States step up push to lure innovators and investors
Increasingly, local prosperity depends on staying at the forefront of new industries and ideas.
from the February 26, 2007 edition
Page 2 of 3
Third, states want to play a bigger role alongside corporations and federal research programs. They aim to set policies that will welcome top talent, target industries that are a good fit for their region, and support new businesses often tied to the state's research universities.
"Nobody wants to base their state strategy on low-cost services," Dr. Audretsch says. "Every state makes massive investments [in] higher education.... There's this big potential that's sitting there. They want to get a harvest out of it."

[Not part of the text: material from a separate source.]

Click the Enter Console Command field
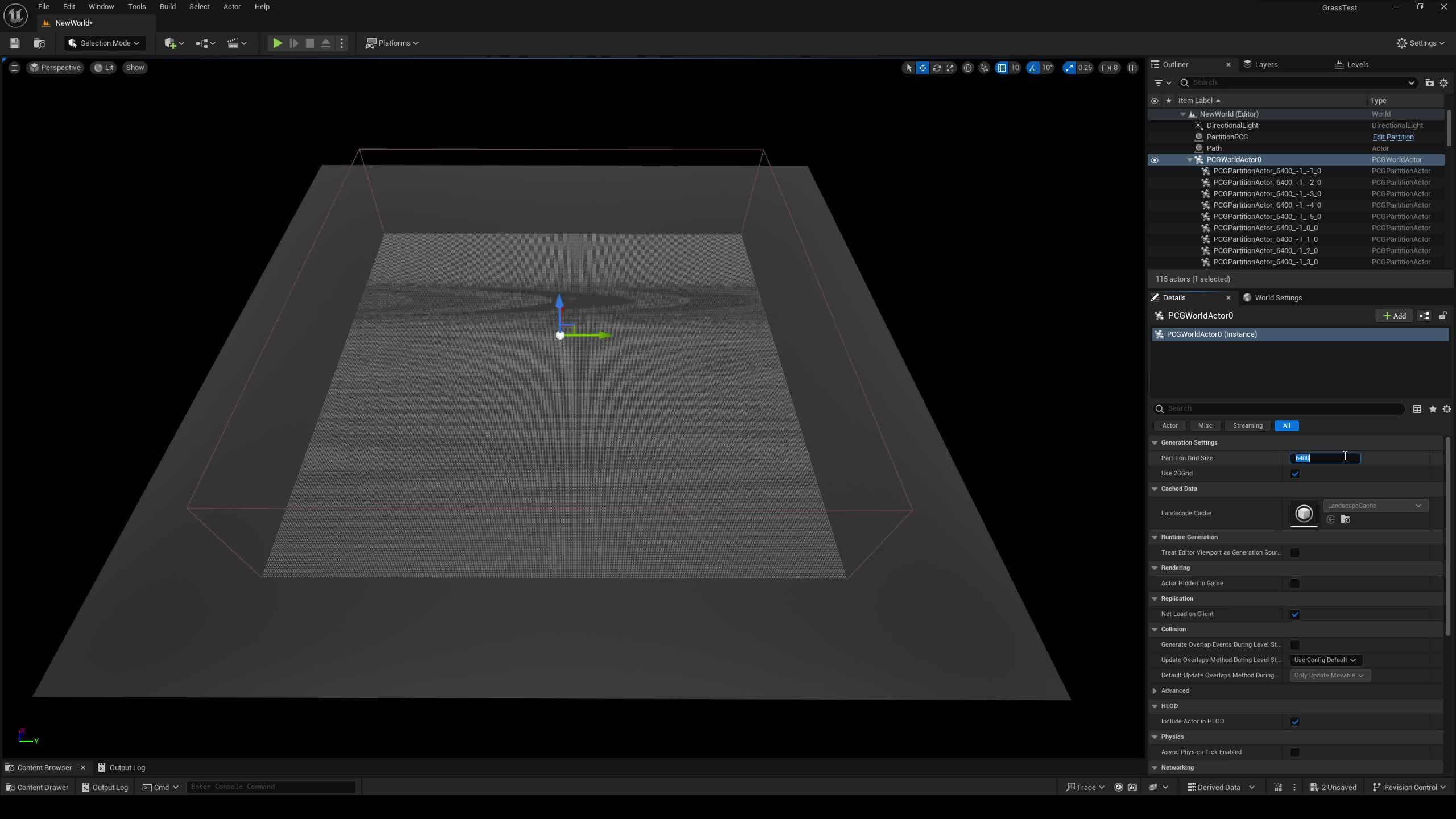The width and height of the screenshot is (1456, 819). (x=270, y=787)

Despite the competitive pressures, one region's success doesn't have to come at another's expense, he says. By its nature, a knowledge-based economy should spawn new industries, not simply a fight over the ones that exist now.
Some economists question whether state policy has much of a role to play in this process. After all, the federal government is likely to remain the big funder of basic research, and large corporations will continue to expand research and development spending, as well as find ways to turn this work into new products.
Still, neither CEOs nor federal agencies have the interest of a locality at heart the way that a governor does. And while mayors share the local focus, the state is the one holding the keys to the institutions driving innovation: large universities.
"You've got to have smart people. You've got to have research. They've got to be turned into a product, a business," says Mary Jo Waits, director of the Pew Center on the States, a research group in Washington that tracks state policies.
"Many of those things are really what I would call created assets," she says. "A lot of those things have to do with public policy."
A state can decide to train and hire talent, promote research, and create networks to connect the innovators with entrepreneurs and investors. This process can make the local economy more dynamic, say proponents of the model.